Gaziantep Üniversitesi’nin kalabalık dersliklerinden çıktığında, bir nefes almak ve şehrin enerjisini hissetmek için en yakın ve en sevilen adreslerden biri: Meydan. Sadece bir cadde, birkaç kafe ya da dönerci değil aslında… Burada öğrenciler için küçük ama çok değerli bir dünya var.

Bir kahve molasıyla başlar

Sabah dersten çıkan öğrencilerin yolu genellikle Kampüs Cafe’ye düşer. Kahve bardaklarının buharı, yeni günün telaşına kısa bir mola gibidir. Kimisi kitabını açar, kimisi arkadaşlarıyla gülüşür… Meydanın ritmi işte tam burada başlar.

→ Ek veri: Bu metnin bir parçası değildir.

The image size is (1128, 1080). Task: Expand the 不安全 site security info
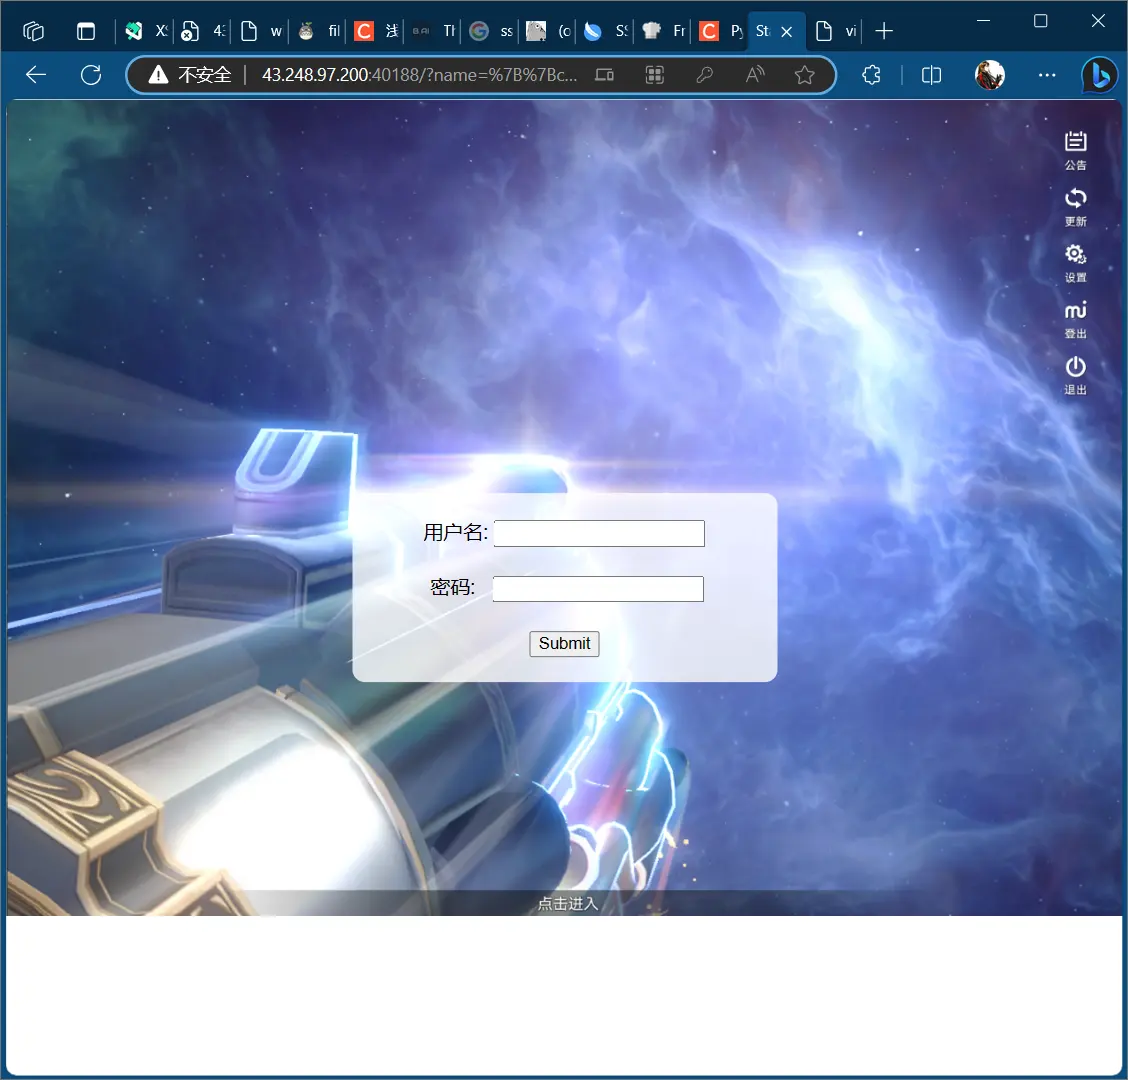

Hızlı, hesaplı ve lezzetli

Öğle vakti, meydanın belki de en hareketli saati. Meydan Döner’in önünde sıralar uzar, büfeler taze sandviç ve soğuk içeceklerle dolup taşar. Hızlıca bir şeyler yiyip tekrar derse yetişmek, neredeyse her öğrencinin ortak ritüelidir.

Ders arası kaçamaklar

Meydan; sadece yemek ve kahve değil, aynı zamanda pratik çözümler sunar: Fotokopi, defter, not, kalem… Hepsi elinin altında. Sınav haftalarında bile “hemen gidip çıkarırım” diyebileceğin bir kolaylık.

Sadece bir cadde değil

Gaziantep Üniversitesi Meydanı, öğrenciler için sadece bir durak değil; günün yorgunluğunu attığın, yeni arkadaşlıklar kurduğun, kısacık molaların bile tatlı anılara dönüştüğü bir yer.

Bazen bir kahve bardağı, bazen bir ders notu fotokopisi; ama hepsi bir şekilde bu meydanda birleşir ve üniversite anılarının bir parçası olur.

Gaziantep Üniversitesi’nde öğrenci olmak; sadece kampüsle sınırlı değil. Meydan, bu hayatın nefes aldığı, şehrin sıcaklığını hissettiğin, kendini “burası benim yerim” dediğin küçük bir dünyadır.